== Goal of the exercise ==
Output all of the entries below precisely as written.

== Data provided ==
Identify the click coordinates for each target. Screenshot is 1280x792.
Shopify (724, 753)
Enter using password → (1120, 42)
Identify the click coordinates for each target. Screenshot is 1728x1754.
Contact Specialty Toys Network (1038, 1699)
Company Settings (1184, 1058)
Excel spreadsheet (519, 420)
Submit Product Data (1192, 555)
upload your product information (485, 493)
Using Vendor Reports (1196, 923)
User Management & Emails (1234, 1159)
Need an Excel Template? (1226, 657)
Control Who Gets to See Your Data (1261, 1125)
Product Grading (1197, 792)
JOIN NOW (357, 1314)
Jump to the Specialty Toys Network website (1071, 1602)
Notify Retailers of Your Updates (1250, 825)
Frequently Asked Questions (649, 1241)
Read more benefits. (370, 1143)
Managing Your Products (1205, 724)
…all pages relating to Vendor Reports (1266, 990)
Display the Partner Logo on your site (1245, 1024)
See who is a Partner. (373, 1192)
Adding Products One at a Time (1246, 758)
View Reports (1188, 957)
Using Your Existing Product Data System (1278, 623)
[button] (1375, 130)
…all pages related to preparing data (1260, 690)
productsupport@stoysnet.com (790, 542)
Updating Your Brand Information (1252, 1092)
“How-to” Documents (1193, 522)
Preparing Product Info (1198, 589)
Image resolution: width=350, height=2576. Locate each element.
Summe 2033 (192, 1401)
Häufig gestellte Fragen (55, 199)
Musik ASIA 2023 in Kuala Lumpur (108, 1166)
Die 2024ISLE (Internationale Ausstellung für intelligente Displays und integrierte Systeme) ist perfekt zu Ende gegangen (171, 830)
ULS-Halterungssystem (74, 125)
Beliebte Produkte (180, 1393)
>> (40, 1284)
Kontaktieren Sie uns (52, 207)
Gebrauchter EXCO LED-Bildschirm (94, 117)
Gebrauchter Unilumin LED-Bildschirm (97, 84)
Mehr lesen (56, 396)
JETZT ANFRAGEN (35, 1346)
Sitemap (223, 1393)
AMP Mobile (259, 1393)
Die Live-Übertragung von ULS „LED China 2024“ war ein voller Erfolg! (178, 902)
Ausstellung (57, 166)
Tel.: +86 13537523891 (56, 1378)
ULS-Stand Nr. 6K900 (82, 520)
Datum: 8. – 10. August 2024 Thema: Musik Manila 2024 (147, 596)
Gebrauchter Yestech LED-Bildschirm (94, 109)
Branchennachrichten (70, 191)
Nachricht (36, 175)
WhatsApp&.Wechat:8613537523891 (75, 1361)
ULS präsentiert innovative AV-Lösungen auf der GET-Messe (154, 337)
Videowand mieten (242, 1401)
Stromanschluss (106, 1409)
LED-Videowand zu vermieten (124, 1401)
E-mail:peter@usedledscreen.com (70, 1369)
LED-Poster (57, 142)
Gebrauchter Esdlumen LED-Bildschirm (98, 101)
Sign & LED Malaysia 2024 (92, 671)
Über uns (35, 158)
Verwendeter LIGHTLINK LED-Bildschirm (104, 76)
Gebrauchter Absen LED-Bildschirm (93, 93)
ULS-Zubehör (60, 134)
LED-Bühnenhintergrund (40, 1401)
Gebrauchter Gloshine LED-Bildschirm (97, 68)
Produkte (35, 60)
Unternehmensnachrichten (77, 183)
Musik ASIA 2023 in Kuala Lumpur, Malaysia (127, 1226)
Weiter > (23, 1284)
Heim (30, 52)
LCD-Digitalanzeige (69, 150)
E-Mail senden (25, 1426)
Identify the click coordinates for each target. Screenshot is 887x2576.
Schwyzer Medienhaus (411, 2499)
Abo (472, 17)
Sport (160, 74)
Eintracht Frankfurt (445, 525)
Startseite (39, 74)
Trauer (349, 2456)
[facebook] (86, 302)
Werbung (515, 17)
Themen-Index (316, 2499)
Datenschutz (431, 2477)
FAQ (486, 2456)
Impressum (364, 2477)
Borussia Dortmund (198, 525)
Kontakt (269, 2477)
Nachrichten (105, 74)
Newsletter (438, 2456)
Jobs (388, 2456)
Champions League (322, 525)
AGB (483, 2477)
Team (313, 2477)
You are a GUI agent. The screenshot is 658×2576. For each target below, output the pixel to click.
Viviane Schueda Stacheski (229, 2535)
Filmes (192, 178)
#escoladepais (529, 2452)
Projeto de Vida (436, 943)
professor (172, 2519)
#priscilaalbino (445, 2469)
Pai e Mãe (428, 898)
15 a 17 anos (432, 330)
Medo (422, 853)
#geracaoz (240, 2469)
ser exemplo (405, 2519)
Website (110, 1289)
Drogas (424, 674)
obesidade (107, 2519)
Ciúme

== Solution for this exercise ==
Identify the click coordinates for each target. Screenshot is 1280x792.
Shopify (724, 753)
Enter using password → (1120, 42)
Identify the click coordinates for each target. Screenshot is 1728x1754.
Contact Specialty Toys Network (1038, 1699)
Company Settings (1184, 1058)
Excel spreadsheet (519, 420)
Submit Product Data (1192, 555)
upload your product information (485, 493)
Using Vendor Reports (1196, 923)
User Management & Emails (1234, 1159)
Need an Excel Template? (1226, 657)
Control Who Gets to See Your Data (1261, 1125)
Product Grading (1197, 792)
JOIN NOW (357, 1314)
Jump to the Specialty Toys Network website (1071, 1602)
Notify Retailers of Your Updates (1250, 825)
Frequently Asked Questions (649, 1241)
Read more benefits. (370, 1143)
Managing Your Products (1205, 724)
…all pages relating to Vendor Reports (1266, 990)
Display the Partner Logo on your site (1245, 1024)
See who is a Partner. (373, 1192)
Adding Products One at a Time (1246, 758)
View Reports (1188, 957)
Using Your Existing Product Data System (1278, 623)
[button] (1375, 130)
…all pages related to preparing data (1260, 690)
productsupport@stoysnet.com (790, 542)
Updating Your Brand Information (1252, 1092)
“How-to” Documents (1193, 522)
Preparing Product Info (1198, 589)
Image resolution: width=350, height=2576. Locate each element.
Summe 2033 (192, 1401)
Häufig gestellte Fragen (55, 199)
Musik ASIA 2023 in Kuala Lumpur (108, 1166)
Die 2024ISLE (Internationale Ausstellung für intelligente Displays und integrierte Systeme) ist perfekt zu Ende gegangen (171, 830)
ULS-Halterungssystem (74, 125)
Beliebte Produkte (180, 1393)
>> (40, 1284)
Kontaktieren Sie uns (52, 207)
Gebrauchter EXCO LED-Bildschirm (94, 117)
Gebrauchter Unilumin LED-Bildschirm (97, 84)
Mehr lesen (56, 396)
JETZT ANFRAGEN (35, 1346)
Sitemap (223, 1393)
AMP Mobile (259, 1393)
Die Live-Übertragung von ULS „LED China 2024“ war ein voller Erfolg! (178, 902)
Ausstellung (57, 166)
Tel.: +86 13537523891 (56, 1378)
ULS-Stand Nr. 6K900 (82, 520)
Datum: 8. – 10. August 2024 Thema: Musik Manila 2024 (147, 596)
Gebrauchter Yestech LED-Bildschirm (94, 109)
Branchennachrichten (70, 191)
Nachricht (36, 175)
WhatsApp&.Wechat:8613537523891 (75, 1361)
ULS präsentiert innovative AV-Lösungen auf der GET-Messe (154, 337)
Videowand mieten (242, 1401)
Stromanschluss (106, 1409)
LED-Videowand zu vermieten (124, 1401)
E-mail:peter@usedledscreen.com (70, 1369)
LED-Poster (57, 142)
Gebrauchter Esdlumen LED-Bildschirm (98, 101)
Sign & LED Malaysia 2024 (92, 671)
Über uns (35, 158)
Verwendeter LIGHTLINK LED-Bildschirm (104, 76)
Gebrauchter Absen LED-Bildschirm (93, 93)
ULS-Zubehör (60, 134)
LED-Bühnenhintergrund (40, 1401)
Gebrauchter Gloshine LED-Bildschirm (97, 68)
Produkte (35, 60)
Unternehmensnachrichten (77, 183)
Musik ASIA 2023 in Kuala Lumpur, Malaysia (127, 1226)
Weiter > (23, 1284)
Heim (30, 52)
LCD-Digitalanzeige (69, 150)
E-Mail senden (25, 1426)
Identify the click coordinates for each target. Screenshot is 887x2576.
Schwyzer Medienhaus (411, 2499)
Abo (472, 17)
Sport (160, 74)
Eintracht Frankfurt (445, 525)
Startseite (39, 74)
Trauer (349, 2456)
[facebook] (86, 302)
Werbung (515, 17)
Themen-Index (316, 2499)
Datenschutz (431, 2477)
FAQ (486, 2456)
Impressum (364, 2477)
Borussia Dortmund (198, 525)
Kontakt (269, 2477)
Nachrichten (105, 74)
Newsletter (438, 2456)
Jobs (388, 2456)
Champions League (322, 525)
AGB (483, 2477)
Team (313, 2477)
You are a GUI agent. The screenshot is 658×2576. For each target below, output the pixel to click.
Viviane Schueda Stacheski (229, 2535)
Filmes (192, 178)
#escoladepais (529, 2452)
Projeto de Vida (436, 943)
professor (172, 2519)
#priscilaalbino (445, 2469)
Pai e Mãe (428, 898)
15 a 17 anos (432, 330)
Medo (422, 853)
#geracaoz (240, 2469)
ser exemplo (405, 2519)
Website (110, 1289)
Drogas (424, 674)
obesidade (107, 2519)
Ciúme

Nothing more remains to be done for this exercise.